I'm not sure how adequately these topics are covered elsewhere, but you
should probably provide at least a pointer if not improved information:
* Should have a mention of the pgcrypto code in contrib.
* Brain hiccup, but isn't there some type of "password" datatype
* Explanation of problems/solutions of using md5 passwords inside
postgresql. this has tripped up a lot of people upgrading to 7.3
* possibly go into server resource issues and the pitfalls in giving
free form sql access to just anyone. (Think unconstrained join on all
tables in a database)
hth,
Robert Treat
On Mon, 2003-01-20 at 00:01, Dan Langille wrote:
> With reference to my post to the "PostgreSQL Password Cracker" on
> 2003-01-02, I've promised to write a security document for the project.

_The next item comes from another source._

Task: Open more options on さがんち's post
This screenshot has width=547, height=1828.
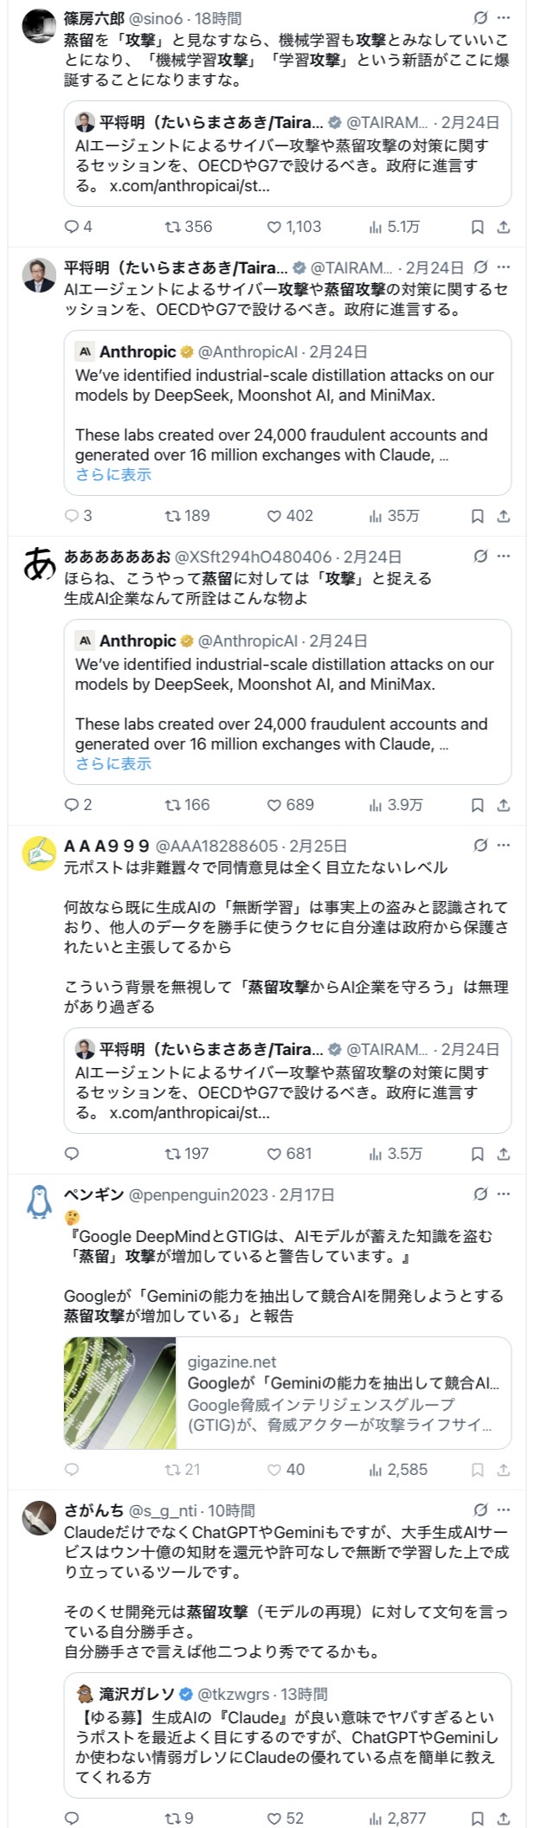Action: [504, 1510]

> Here it is, Sunday night, and I can't sleep. What better way to get there
> than start this task...
>
> My plan is to write this in very simple HTML. I will post the draft
> document on my website and post the URL here from time to time for
> feedback. Please make suggestions for content. So far, I will cover these
> items:
>
> - .pgpass (see
> http://developer.postgresql.org/docs/postgres/libpq-files.html)
> - local connections
> - remote connections (recommending SSL)
> - pg_hba (only in passing, most of that is at
> http://www.postgresql.org/idocs/index.php?client-authentication.html)
> - running the postmaster as a specific user
>
> That doesn't sound like much. Surely you can think of something else to
> add. Should I post this to another list for their views?
>
> OK, that's done it. I'm ready for sleep now.